## Teks yang Diberikan
☆ ☆ ☆ ☆ ☆

Kabar retaknya hubungan Gubernur Sumatera Utara, Letjend. TNI. (Purn) Edy Rachmayadi dengan wakilnya Musa Rajekshah menjelang Pikada di Sumut tahun 2024 semakin jelas dan terang benderang, hal lumrah dalam wajah politik.Â
Dalam kapasitasnya sebagai Wakil Gubernur, Ijeck nama panggilan kecilnya saat ini menjadi ketua DPD Golkar Provinsi Sumatera Utara pada saat Pemilu tahun 2019 mendapat 15 kursi di DPRD Provinsi Sumatera Utara, sementara Edy Rachmayadi, secara senioritas pernah menjadi Pangdam II/BB yang tentunya tak bisa dipandang sebelah mata pula dikalangan keluarga TNI, meski TNI aktif tak punya hak pilih tetapi jaringan keluarga pasti punya andil. Masing-masing punya peluang besar untuk menjadi orang nomor satu di provinsi Sumatera Utara pada Pemilihan Gubernur Sumatera Utara 2024 masa jabatan 2024 – 2029.

☆ ☆ ☆ ☆ ☆

## Informasi yang Diberikan
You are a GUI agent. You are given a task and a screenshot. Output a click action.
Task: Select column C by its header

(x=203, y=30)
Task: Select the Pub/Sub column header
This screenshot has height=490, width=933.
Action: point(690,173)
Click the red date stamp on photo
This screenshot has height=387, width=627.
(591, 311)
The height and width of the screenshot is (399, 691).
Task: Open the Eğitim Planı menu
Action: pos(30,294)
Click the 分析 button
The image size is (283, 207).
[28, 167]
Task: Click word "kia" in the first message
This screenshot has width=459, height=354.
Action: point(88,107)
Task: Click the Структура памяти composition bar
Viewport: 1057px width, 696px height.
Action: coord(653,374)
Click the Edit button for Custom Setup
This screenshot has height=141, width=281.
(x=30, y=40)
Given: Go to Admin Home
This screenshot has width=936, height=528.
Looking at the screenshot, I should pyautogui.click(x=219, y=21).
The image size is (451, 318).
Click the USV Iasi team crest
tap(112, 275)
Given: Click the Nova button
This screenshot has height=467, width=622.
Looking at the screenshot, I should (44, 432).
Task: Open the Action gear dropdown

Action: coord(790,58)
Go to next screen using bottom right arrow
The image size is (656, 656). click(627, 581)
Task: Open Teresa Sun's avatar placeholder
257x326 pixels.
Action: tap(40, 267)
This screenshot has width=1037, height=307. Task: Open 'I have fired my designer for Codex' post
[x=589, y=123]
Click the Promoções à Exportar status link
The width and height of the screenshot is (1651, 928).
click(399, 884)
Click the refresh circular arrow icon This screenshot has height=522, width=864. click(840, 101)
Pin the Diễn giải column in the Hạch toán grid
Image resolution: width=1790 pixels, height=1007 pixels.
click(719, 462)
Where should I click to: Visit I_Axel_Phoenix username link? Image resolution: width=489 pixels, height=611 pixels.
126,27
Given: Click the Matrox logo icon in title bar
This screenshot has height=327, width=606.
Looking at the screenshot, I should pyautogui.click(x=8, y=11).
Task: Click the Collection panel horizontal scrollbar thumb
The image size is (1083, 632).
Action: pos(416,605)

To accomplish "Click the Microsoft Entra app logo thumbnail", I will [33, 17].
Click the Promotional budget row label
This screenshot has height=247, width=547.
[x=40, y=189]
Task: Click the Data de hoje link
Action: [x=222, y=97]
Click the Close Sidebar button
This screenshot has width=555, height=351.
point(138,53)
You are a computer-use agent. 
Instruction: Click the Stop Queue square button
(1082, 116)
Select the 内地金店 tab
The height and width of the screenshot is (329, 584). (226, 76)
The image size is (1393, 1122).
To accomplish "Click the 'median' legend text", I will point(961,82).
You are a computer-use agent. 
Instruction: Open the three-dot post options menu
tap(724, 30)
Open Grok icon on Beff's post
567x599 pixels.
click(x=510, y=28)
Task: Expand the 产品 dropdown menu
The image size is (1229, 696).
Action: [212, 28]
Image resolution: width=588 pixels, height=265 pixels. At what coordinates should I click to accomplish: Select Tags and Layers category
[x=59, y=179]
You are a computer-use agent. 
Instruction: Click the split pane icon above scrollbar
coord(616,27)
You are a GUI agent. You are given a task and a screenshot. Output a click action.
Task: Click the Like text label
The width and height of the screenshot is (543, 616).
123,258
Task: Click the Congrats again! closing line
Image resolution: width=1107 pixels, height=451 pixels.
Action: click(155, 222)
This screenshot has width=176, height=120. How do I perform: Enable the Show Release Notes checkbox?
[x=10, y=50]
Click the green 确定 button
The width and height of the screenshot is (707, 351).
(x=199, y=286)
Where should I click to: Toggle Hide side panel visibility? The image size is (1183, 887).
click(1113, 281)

☆ ☆ ☆ ☆ ☆

## Tugas yang Diminta 1
Keluarkan secara persis bagian teks tentang Edy Rachmayadi dan Musa Rajekshah, mulai dari "Kabar retaknya hubungan" dan berlanjut hingga "jabatan 2024 – 2029.".
## Tugas yang Diminta 2
Kembalikan tanpa perubahan hanya baris-baris entri yang dimulai dari baris berisi "Image resolution: width=588" dan berlanjut hingga baris berisi "(x=199, y=286)", termasuk kedua baris tersebut.
Teks dan entri di atas merupakan dua bahan yang terpisah.

## Keluaran yang Diharapkan 1
Kabar retaknya hubungan Gubernur Sumatera Utara, Letjend. TNI. (Purn) Edy Rachmayadi dengan wakilnya Musa Rajekshah menjelang Pikada di Sumut tahun 2024 semakin jelas dan terang benderang, hal lumrah dalam wajah politik.Â
Dalam kapasitasnya sebagai Wakil Gubernur, Ijeck nama panggilan kecilnya saat ini menjadi ketua DPD Golkar Provinsi Sumatera Utara pada saat Pemilu tahun 2019 mendapat 15 kursi di DPRD Provinsi Sumatera Utara, sementara Edy Rachmayadi, secara senioritas pernah menjadi Pangdam II/BB yang tentunya tak bisa dipandang sebelah mata pula dikalangan keluarga TNI, meski TNI aktif tak punya hak pilih tetapi jaringan keluarga pasti punya andil. Masing-masing punya peluang besar untuk menjadi orang nomor satu di provinsi Sumatera Utara pada Pemilihan Gubernur Sumatera Utara 2024 masa jabatan 2024 – 2029.

## Keluaran yang Diharapkan 2
Image resolution: width=588 pixels, height=265 pixels. At what coordinates should I click to accomplish: Select Tags and Layers category
[x=59, y=179]
You are a computer-use agent. 
Instruction: Click the split pane icon above scrollbar
coord(616,27)
You are a GUI agent. You are given a task and a screenshot. Output a click action.
Task: Click the Like text label
The width and height of the screenshot is (543, 616).
123,258
Task: Click the Congrats again! closing line
Image resolution: width=1107 pixels, height=451 pixels.
Action: click(155, 222)
This screenshot has width=176, height=120. How do I perform: Enable the Show Release Notes checkbox?
[x=10, y=50]
Click the green 确定 button
The width and height of the screenshot is (707, 351).
(x=199, y=286)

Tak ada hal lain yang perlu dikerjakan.